We had our most productive day yet today setting ten posts into the ground. I didn't distract Cog this time while he dug by hand the one post hole left to be excavated that was precariously close to the buried power and phone lines. I did the honors of mixing most of the cog-crete while he leveled and braced the posts as best as can be done for non-straight tree poles. I then filled them up with my cog-coction.
The apple orchard is in full bloom and the bees are back in force. It is interesting that each of the different varieties of apple trees have slightly different flowers. Butterflies, bees and even an occasional hummingbird were all present as I snapped a few photos.
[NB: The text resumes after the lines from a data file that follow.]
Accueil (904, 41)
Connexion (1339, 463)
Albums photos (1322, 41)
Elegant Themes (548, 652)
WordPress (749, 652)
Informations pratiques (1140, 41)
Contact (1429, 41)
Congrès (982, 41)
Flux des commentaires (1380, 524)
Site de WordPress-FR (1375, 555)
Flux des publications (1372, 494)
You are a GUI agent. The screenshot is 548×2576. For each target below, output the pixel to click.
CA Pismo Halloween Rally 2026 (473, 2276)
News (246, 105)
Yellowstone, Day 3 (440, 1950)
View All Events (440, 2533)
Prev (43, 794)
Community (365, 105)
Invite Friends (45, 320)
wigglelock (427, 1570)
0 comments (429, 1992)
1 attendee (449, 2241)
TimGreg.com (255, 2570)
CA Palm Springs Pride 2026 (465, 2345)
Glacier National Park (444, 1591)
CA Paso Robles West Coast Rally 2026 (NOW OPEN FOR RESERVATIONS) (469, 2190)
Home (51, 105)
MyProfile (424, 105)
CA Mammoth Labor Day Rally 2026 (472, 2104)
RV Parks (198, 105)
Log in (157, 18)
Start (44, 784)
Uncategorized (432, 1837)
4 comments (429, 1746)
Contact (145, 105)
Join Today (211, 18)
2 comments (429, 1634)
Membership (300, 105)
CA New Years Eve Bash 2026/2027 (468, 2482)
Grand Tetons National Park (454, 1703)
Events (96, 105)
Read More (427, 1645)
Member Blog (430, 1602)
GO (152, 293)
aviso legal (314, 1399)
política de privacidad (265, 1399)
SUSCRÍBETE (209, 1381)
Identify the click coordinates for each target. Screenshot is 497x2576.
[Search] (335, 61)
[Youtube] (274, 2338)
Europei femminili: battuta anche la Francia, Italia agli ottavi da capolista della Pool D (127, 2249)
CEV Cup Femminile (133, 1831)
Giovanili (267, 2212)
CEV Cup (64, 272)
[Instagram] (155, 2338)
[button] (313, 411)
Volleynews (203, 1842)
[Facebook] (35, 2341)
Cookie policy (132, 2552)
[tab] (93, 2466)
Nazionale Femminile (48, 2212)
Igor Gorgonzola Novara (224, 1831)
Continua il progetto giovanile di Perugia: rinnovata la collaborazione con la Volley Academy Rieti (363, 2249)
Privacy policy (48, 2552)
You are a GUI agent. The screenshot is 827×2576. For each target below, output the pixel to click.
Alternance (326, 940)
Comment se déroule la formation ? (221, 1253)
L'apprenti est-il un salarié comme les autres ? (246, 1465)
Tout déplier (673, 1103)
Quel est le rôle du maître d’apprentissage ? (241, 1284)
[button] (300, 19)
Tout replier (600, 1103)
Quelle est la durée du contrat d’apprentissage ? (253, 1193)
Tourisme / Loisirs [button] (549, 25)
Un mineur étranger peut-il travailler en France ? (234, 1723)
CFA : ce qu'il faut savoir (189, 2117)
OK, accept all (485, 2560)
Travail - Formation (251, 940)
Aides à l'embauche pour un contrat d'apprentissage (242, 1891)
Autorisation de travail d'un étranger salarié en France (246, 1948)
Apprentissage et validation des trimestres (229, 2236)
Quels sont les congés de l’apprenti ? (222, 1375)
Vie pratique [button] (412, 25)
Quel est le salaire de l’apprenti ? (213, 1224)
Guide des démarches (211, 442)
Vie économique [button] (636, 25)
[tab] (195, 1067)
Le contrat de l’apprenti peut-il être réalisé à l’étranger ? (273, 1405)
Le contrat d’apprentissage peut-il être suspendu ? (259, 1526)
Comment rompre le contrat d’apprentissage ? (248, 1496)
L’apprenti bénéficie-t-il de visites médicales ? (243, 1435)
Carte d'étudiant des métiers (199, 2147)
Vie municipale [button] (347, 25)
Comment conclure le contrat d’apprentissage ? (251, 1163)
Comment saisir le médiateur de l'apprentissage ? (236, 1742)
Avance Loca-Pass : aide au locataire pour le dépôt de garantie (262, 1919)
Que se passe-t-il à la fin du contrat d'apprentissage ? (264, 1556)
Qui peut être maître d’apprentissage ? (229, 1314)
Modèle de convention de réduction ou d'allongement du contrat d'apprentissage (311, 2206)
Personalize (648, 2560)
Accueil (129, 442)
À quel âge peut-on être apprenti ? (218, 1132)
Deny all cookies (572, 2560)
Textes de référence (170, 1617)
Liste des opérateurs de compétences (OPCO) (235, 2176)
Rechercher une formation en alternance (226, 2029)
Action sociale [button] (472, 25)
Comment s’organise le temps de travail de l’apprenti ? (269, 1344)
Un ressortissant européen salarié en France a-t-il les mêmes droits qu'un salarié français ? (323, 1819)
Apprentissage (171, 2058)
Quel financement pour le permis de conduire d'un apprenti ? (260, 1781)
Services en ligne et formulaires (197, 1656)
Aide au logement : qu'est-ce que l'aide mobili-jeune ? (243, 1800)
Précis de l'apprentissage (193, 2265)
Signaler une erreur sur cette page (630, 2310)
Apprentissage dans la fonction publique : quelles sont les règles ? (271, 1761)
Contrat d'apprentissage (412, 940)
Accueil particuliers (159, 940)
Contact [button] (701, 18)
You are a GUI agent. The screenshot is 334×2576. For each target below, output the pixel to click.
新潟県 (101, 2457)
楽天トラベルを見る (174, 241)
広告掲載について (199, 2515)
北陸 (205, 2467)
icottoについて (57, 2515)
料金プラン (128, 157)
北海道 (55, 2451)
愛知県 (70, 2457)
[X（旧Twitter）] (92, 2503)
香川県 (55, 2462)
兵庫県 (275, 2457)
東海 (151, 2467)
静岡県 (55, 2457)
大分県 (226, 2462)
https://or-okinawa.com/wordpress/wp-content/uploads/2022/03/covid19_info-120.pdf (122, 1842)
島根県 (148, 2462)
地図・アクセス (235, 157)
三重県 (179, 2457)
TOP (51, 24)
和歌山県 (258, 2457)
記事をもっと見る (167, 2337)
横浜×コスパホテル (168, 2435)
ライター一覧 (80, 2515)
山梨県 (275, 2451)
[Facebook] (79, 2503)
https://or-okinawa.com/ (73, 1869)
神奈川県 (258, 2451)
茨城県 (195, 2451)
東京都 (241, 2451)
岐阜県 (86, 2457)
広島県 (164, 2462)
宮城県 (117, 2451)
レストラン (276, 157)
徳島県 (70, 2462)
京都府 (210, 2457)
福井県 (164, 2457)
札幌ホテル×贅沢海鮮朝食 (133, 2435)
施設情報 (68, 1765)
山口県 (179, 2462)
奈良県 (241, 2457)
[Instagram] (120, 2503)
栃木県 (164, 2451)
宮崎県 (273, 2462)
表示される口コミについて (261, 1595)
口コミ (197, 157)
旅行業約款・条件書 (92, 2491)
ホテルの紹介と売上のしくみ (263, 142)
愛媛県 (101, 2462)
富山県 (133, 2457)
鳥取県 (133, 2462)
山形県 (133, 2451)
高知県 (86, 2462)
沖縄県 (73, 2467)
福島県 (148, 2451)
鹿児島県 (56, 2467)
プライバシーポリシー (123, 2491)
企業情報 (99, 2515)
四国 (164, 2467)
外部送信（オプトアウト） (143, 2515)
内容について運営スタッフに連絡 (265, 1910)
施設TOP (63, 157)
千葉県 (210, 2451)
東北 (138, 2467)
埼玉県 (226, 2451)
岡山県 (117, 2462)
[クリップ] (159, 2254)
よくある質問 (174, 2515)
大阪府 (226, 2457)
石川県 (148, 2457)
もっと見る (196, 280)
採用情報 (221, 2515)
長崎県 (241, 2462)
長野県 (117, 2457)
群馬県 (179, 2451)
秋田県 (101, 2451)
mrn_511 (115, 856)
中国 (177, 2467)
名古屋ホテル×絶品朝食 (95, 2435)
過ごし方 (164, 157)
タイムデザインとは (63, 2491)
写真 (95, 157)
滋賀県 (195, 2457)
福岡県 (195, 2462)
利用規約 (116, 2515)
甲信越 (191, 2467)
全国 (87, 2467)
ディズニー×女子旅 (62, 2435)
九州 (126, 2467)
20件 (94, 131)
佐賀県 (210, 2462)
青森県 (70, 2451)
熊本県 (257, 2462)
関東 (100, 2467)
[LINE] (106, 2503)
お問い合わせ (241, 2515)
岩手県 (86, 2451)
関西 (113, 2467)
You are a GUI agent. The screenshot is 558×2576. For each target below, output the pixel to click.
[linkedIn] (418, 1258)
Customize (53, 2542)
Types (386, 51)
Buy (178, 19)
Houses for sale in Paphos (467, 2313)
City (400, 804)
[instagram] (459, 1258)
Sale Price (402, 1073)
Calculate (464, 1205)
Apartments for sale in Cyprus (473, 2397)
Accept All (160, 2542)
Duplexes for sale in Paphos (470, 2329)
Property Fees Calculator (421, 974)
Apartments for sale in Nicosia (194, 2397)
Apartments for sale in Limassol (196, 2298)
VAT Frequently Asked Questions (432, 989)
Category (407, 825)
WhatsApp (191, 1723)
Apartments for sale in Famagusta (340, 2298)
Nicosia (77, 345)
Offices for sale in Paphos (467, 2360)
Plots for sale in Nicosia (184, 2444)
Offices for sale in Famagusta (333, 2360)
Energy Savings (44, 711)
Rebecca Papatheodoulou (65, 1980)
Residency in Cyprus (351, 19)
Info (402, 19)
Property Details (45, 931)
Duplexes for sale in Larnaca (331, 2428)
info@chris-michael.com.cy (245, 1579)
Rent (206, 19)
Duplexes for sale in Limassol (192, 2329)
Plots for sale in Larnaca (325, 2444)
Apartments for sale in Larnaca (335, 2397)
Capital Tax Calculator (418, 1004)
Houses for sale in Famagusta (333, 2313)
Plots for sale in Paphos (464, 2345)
Cog was kind enough to accompany me down the mountain yesterday to fill a very large order of mason jars which I had planned to purchase for a long while. We had two shopping carts filled to overflowing with every size Mason jar you could imagine. When we finally made it to the checkout line two employees were waiting and boy were they ever snickering.
"I see you're making moonshine," one said to Cog.
After a hearty belly laugh Cog politely denied the suggestion. “I don’t know what you’re talking about.”
"Yeah, right, ok," she laughed as we unloaded each cart so she could hand scan the jars case by case, then reload some of them into a third cart.
Not a minute later a customer pulled up to the register adjourning us and while passing Cog commented, "Moonshine?" Cog just politely smiled.
A few minutes later another customer came by and said, "Oh, you're making moonshine, can I give you my number?"
It was at this point Cog realized that the perceived implications of our purchase could snowball, so he loudly said, "We are gifting the jars to our daughters." That just got the assembled entourage laughing and snickering even harder.
As we self consciously maneuvered the three loaded carts through the parking lot, only to play Tetris as we tried to stuff two pallets of canning jars into a one pallet SUV, we both realized we weren’t in Kansas anymore while laughing with each other over the scene we must have just presented to the locals. There just wasn’t any way we could have been more conspicuous if we had tried. Such is the new life for us former city people “On the Mountain”.